Before she could protest, Rich jumped in. “You mean
we
need to. You’re staying here.”
Jonas made a noise that sounded a lot like a growl. “Rich—”
“I’m overruling you on this and you know I’m right.” Rich turned around and motioned for the policemen to gather around.
“Fine,” Jonas said through clenched teeth before he pushed his way into the center of the circle.
He issued clear, short orders in seconds. When he lifted his head again, the men spread out. They all wore vests and carried guns. Groups of two went around each side of the house. Rich and another man she didn’t recognize slipped through the front door, one after the other, all while Jonas talked on police radios about blocking the street and clearing out the neighbors for their safety.

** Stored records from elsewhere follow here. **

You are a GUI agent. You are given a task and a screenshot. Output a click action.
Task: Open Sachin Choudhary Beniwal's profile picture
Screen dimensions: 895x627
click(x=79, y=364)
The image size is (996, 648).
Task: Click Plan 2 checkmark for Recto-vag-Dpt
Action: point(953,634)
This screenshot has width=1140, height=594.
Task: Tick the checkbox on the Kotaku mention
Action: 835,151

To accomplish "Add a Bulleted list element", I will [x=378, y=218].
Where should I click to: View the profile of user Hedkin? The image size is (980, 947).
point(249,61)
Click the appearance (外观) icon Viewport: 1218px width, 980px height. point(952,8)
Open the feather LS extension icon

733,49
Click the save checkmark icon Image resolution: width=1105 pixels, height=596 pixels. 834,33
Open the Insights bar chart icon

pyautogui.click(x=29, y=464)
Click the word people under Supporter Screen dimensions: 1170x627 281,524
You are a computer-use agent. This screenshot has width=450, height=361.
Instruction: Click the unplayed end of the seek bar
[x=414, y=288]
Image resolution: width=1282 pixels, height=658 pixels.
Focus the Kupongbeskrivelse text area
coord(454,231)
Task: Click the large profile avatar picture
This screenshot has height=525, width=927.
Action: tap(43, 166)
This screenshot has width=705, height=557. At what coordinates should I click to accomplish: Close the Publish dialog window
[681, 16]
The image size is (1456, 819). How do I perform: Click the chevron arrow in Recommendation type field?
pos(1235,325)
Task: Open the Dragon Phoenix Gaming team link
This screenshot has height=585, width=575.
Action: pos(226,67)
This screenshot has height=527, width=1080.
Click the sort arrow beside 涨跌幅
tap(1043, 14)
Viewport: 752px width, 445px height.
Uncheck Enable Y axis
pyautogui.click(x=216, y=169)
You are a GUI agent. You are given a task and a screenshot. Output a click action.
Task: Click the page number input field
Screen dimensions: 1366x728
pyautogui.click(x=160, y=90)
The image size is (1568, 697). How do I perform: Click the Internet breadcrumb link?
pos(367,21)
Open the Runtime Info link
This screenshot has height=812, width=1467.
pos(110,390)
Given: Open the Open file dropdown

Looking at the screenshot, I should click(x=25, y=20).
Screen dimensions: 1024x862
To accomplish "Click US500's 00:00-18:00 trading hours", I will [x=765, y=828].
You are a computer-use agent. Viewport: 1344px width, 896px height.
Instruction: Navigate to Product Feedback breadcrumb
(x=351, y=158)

When he looked back at his house, a nerve twitched in his cheek. She knew standing on the sidelines killed him. For a man like Jonas, watching ripped against the grain. He didn’t send in another man to fight his battles. He waded in on his own.
She admired that. Admired almost everything about him, actually.
She heard shouts from inside the house. “I hope I didn’t imagine it.”
He finally glanced at her. “Do you think you did?”
“I honestly don’t know anymore, Jonas. So much has happened in the past two days.”
He wrapped an arm around her shoulders and pulled her in tight against his side. With his mouth close to her ear, he whispered, “I trust you.”
The word zinged right to her heart. She searched her mind, tried to remember if anyone had ever said that to her. Not since she turned twenty. She’d spent many years throwing out theories and ideas about her father and people discounted them. Except for her work, where she ruled with a soft hand and no one questioned her, she expected people not to listen to her.
Rich stepped out onto the porch, his boots clomping against the old wood. “Jonas, there’s no one in there.”
Her stomach fell. “I’m sorry.”
“Don’t be.” Jonas squeezed her shoulder before his arm dropped. “Anything missing?”
“You’ll have to check, but nothing obvious.” Rich marched down the steps, ripping the Velcro on his vest as he went.